Wednesday, August 20, 2014

Blog Tour/Review: Make Every Day Meaningful by Randal A. Wright


Tour Schedule

Make Every Day Meaningful: Realize, Record, and Remember Life's Grand Lessons, by Randal A. Wright
2014, 240p, Non-Fiction
My Rating=5 Stars
Source: Received copy from publisher for an honest review



Sometimes day-to-day life hardly feels journal-worthy. But Randal Wright demonstrates how you can use experiences from your life to make better decisions, feel increased gratitude, recognize your strengths and weaknesses, more easily prepare talks and lessons, create a personal history for your posterity, and find God in your daily life. Make the world around you—every minute of every day—your classroom. 

So, I'm quite sporadic in my journal keeping. I'll go through long periods of not keeping one and short periods of keeping one. I do enjoy going back and reading what I've written, and finding the lessons I've learned from certain experiences seems easier to identify in retrospect. I felt that a major point he made in his book is that when we know we're going to record what happened in our lives each day, we will be encouraged to make different, and hopefully better, choices.

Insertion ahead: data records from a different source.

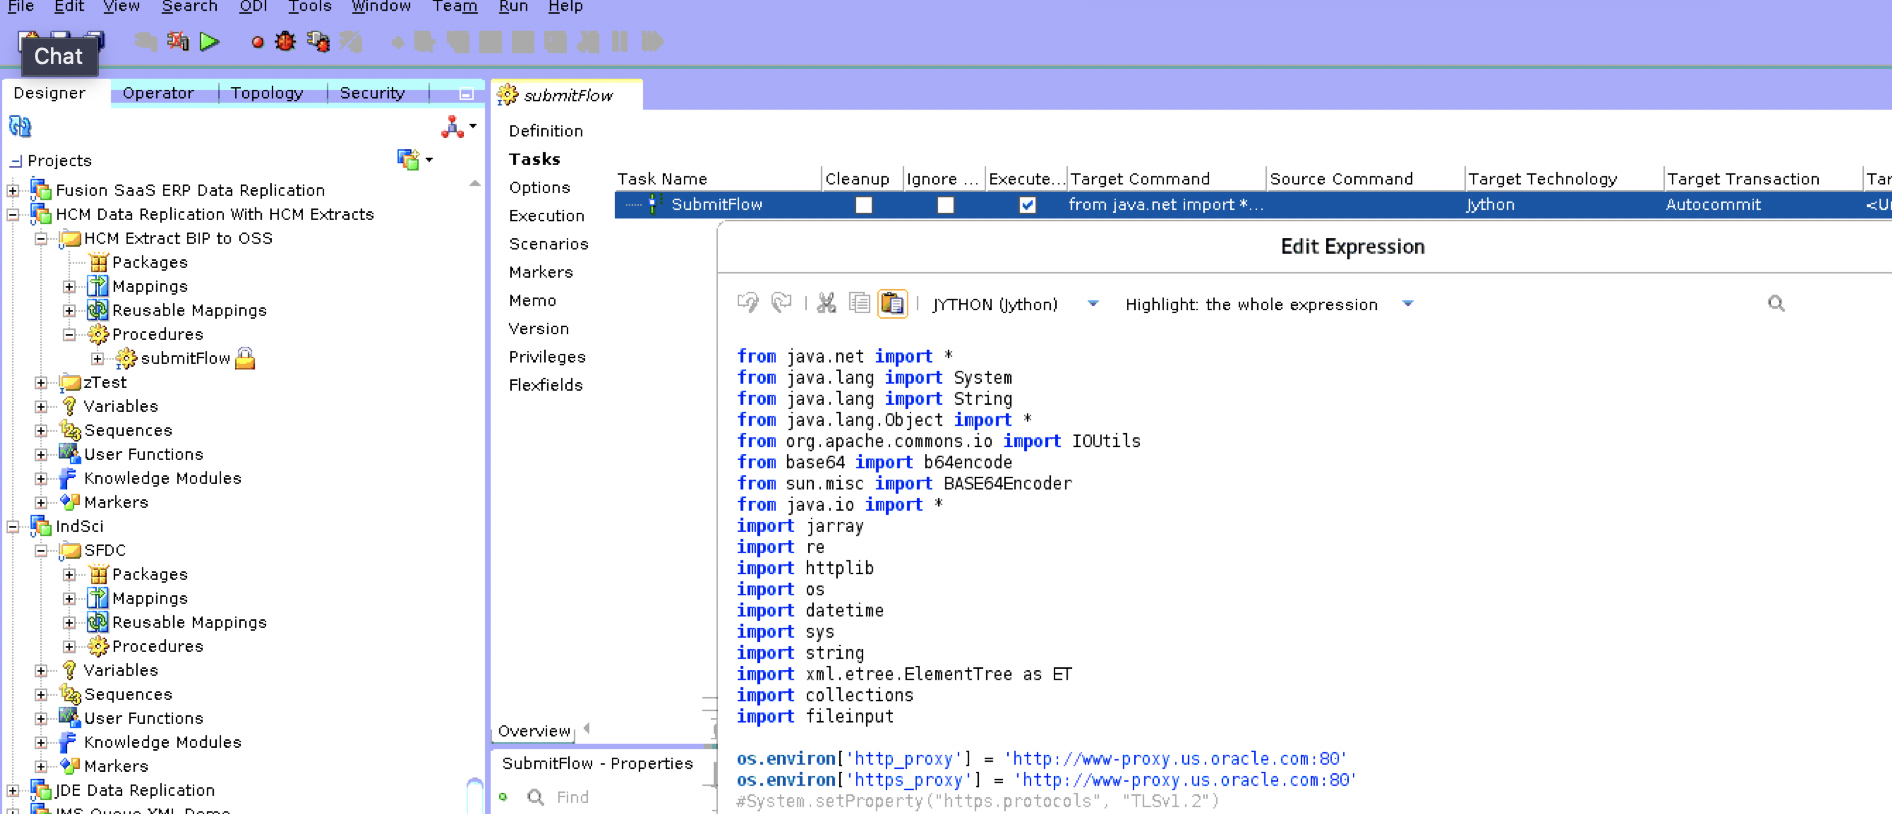Viewport: 1892px width, 814px height.
Task: Select submitFlow procedure in project tree
Action: click(185, 358)
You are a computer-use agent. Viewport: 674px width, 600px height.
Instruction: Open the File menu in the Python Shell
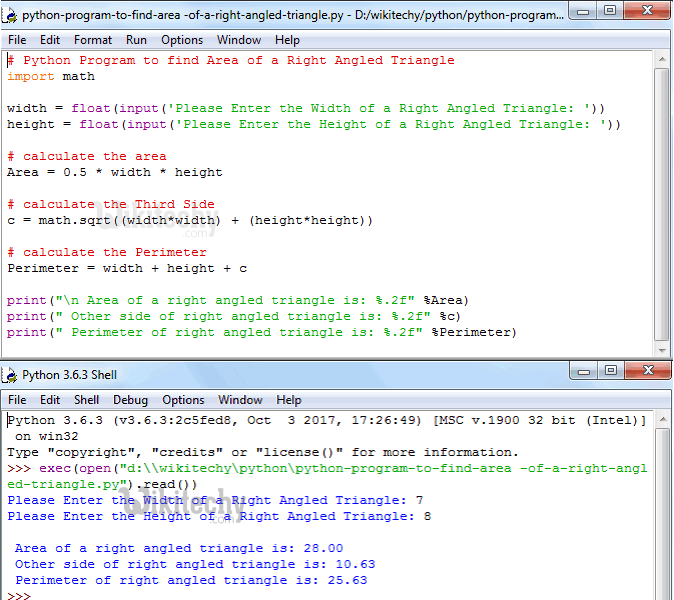coord(17,400)
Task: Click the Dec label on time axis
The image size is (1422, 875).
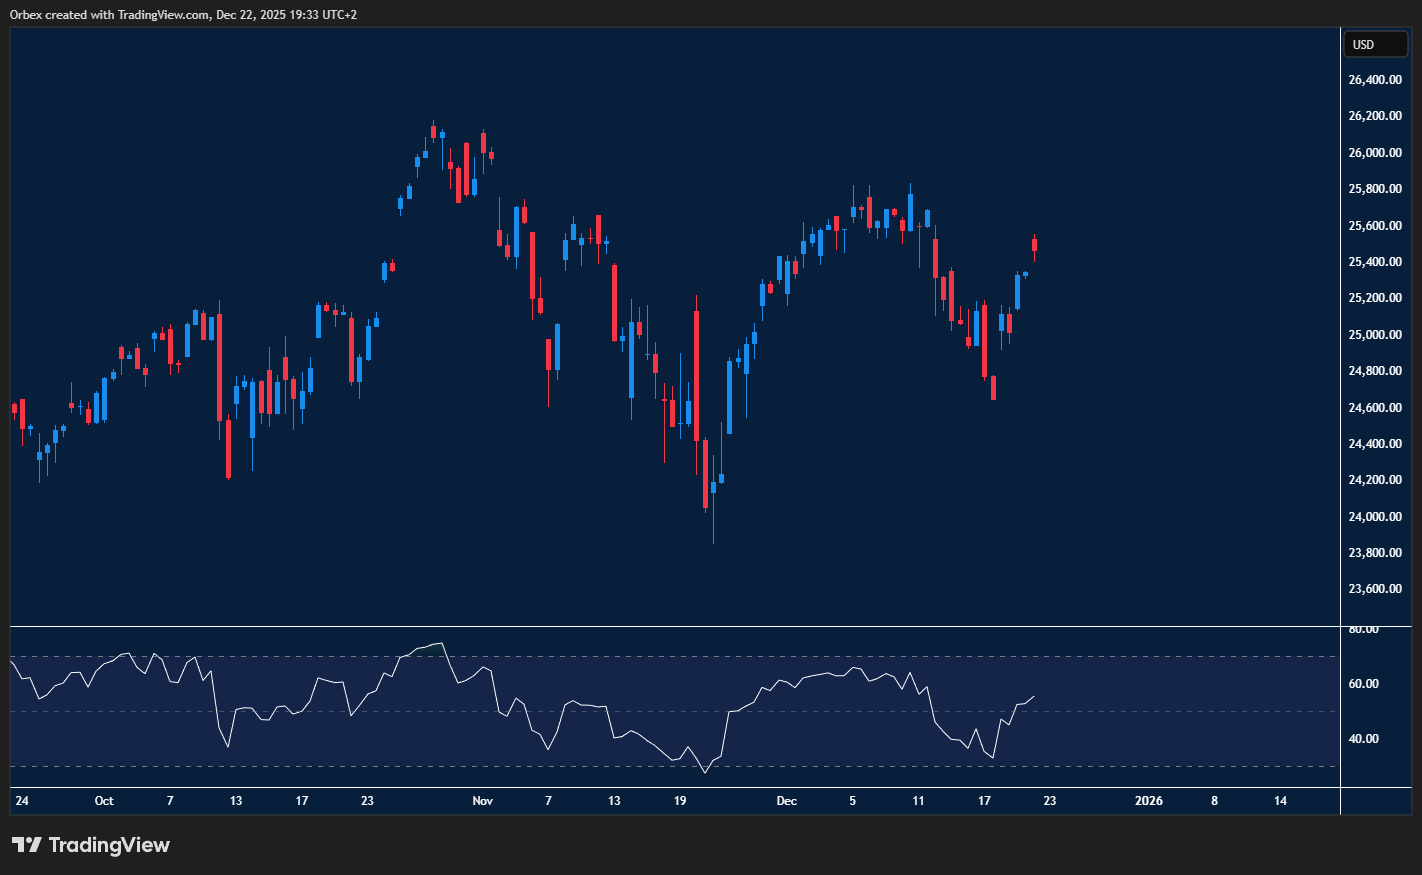Action: [x=787, y=801]
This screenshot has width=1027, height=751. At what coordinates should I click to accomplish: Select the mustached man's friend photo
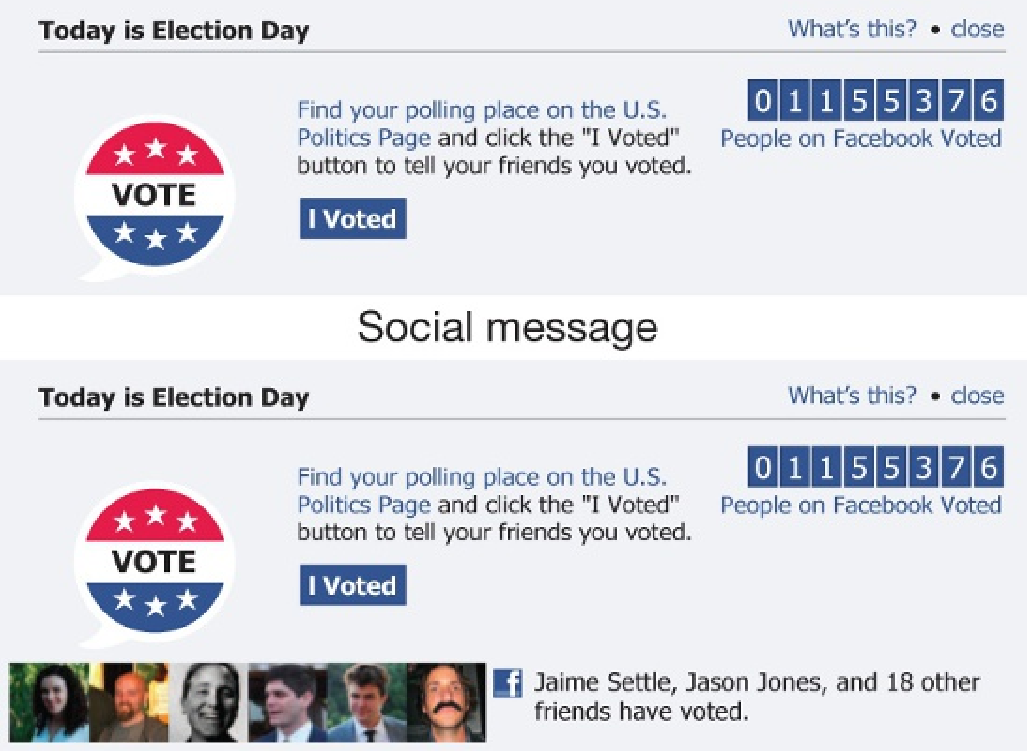coord(445,702)
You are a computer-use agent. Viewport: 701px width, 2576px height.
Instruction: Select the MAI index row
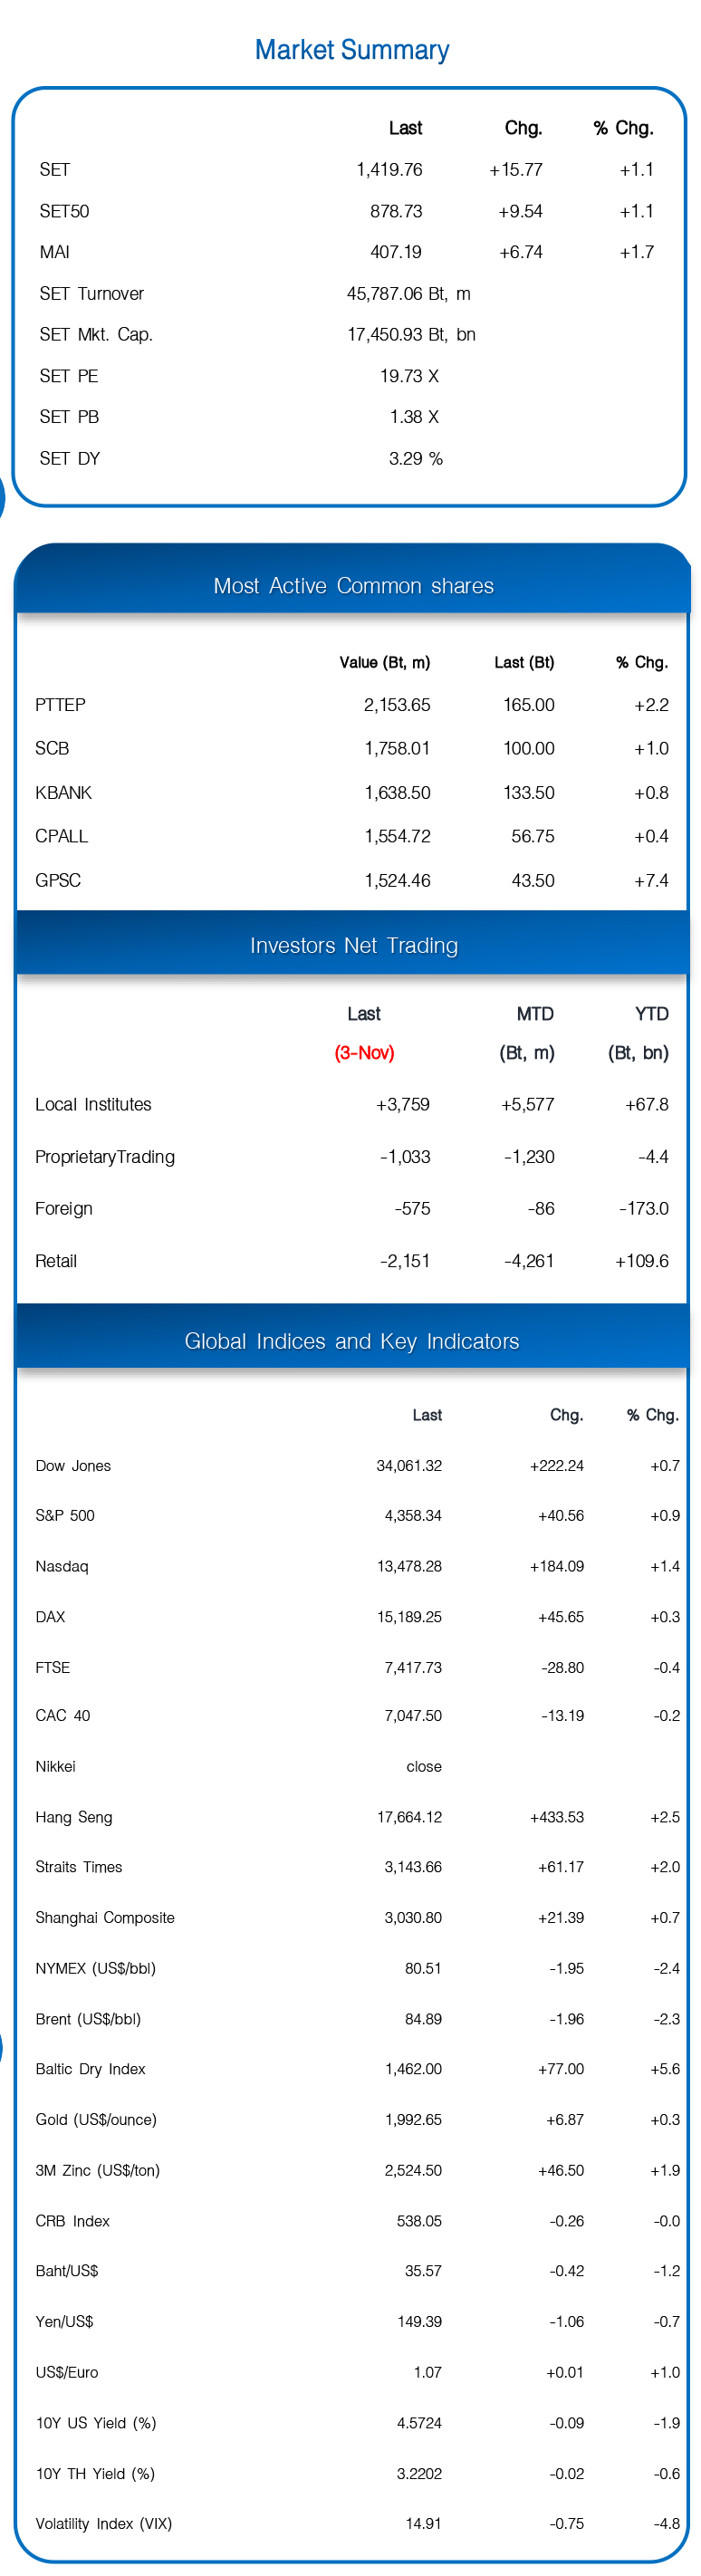pyautogui.click(x=347, y=252)
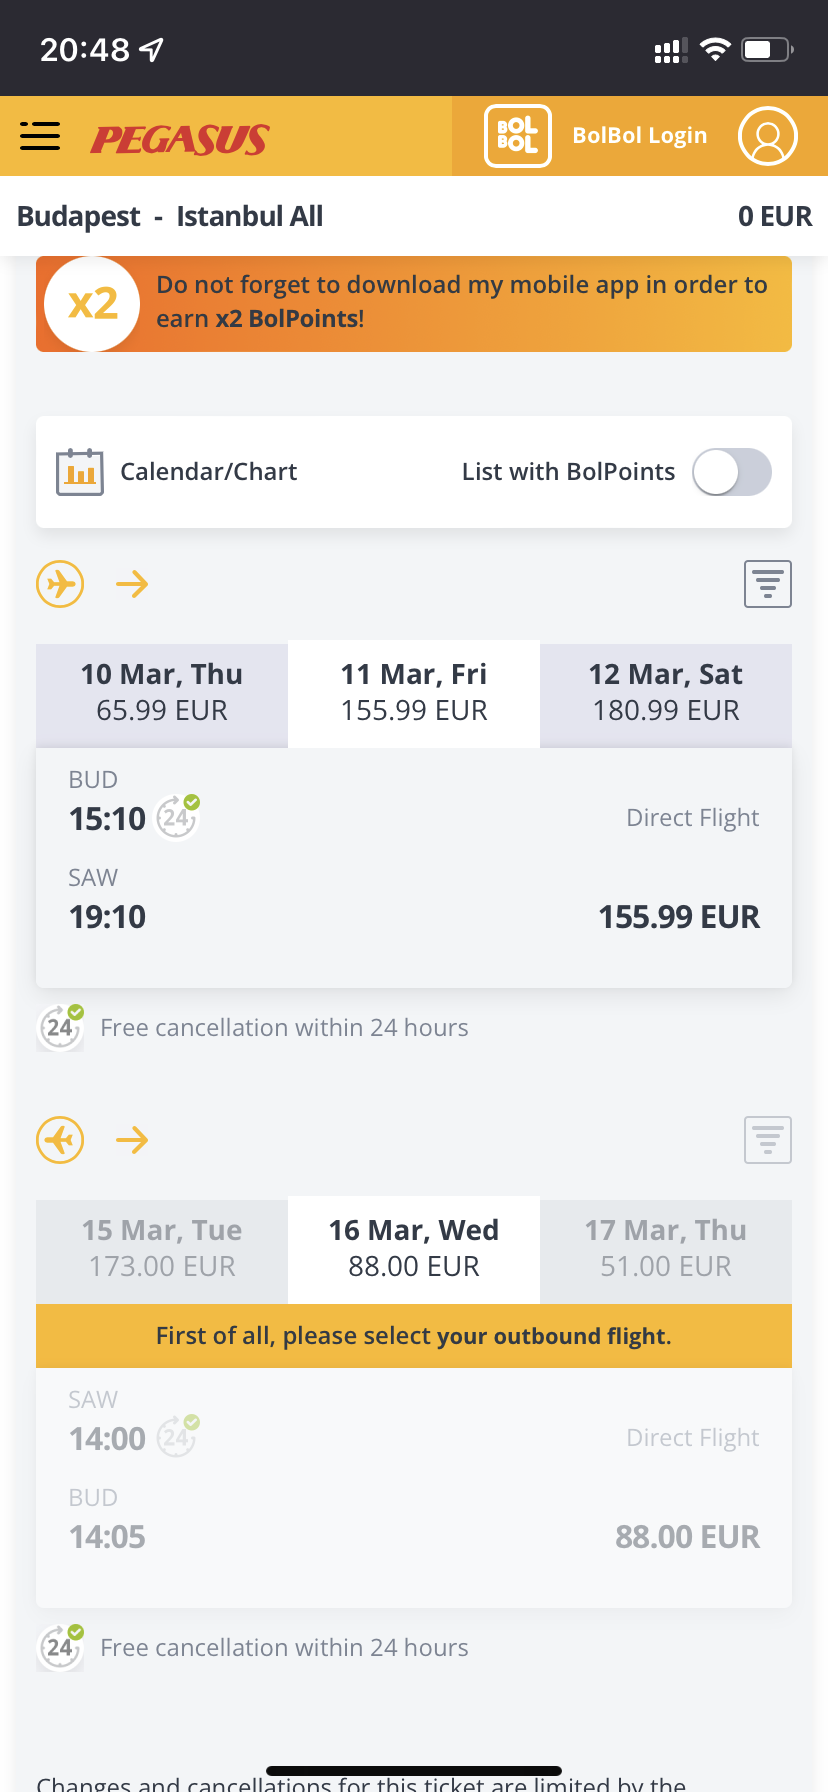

At the end of Chapter 1 (pp. 12-13), he says that at the completion of this book, there are eleven patterns you will have, including:

* Recall the experiences from your life that have taught you meaningful lessons.
* Record a meaningful experience in ten seconds and in a way that you never forget it.
* Enjoy an endless supply of material for conversations, lessons, talks, books, or articles.
* Easily write a multi-volume history of your life to leave for posterity.
* Better understand why you feel the way you feel and act the way you act.
* Find more joy, happiness, and meaning in your daily life.

I thought that was quite a bit to promise and at the end I felt that he delivered! There are lots of great experiences and stories he shares from his own life and the lives of others. I like his explanation of three-word summaries and can see how they are useful once you have a plethora of stories recorded. If you think you've lost most of your memories, he shares approximately 600 memory cues to help you retrieve lost memories. Reading through some of those brought a lot of memories back to me and that list alone will take a while to work through. He issues challenges at the end of some of the chapters and working through this list is one of them (end of Chapter 12). 

I loved reading this book and felt uplifted as I finished each chapter. I've started a gratitude journal a few times over the years and I'm currently keeping one. I can even see the value in that as I went back and read what I had recorded in previous years and was able to remember some of what I was going through at the time. I thought he did a great job of taking the topic of journal keeping and explaining the importance of it so that we can, indeed, make each day meaningful. It does take some time and effort to record our experiences, but it's well worth it all in the end!



Randal Wright has been fascinated by the study of families for many years. Seeking ways to raise righteous children led to his receiving a B.S. and M.S. with emphasis in the family area and then a Ph.D. in Family Studies from Brigham Young University. He worked for many years as an Institute director for the Church Education System and taught at BYU in the religion department. He has written several books in the past on family topics including Families in Danger: Protecting Your Family in an X-rated World, Building Better Homes and Families and The Case for Chastity: Helping Youth Stay Morally Clean. He has spoken across the United States, Canada and England and has been a frequent speaker at BYU Campus Education Week and the Especially for Youth program for many years. Randal and his wife Wendy live in Austin, Texas and are the parents of five children and sixteen grandchildren.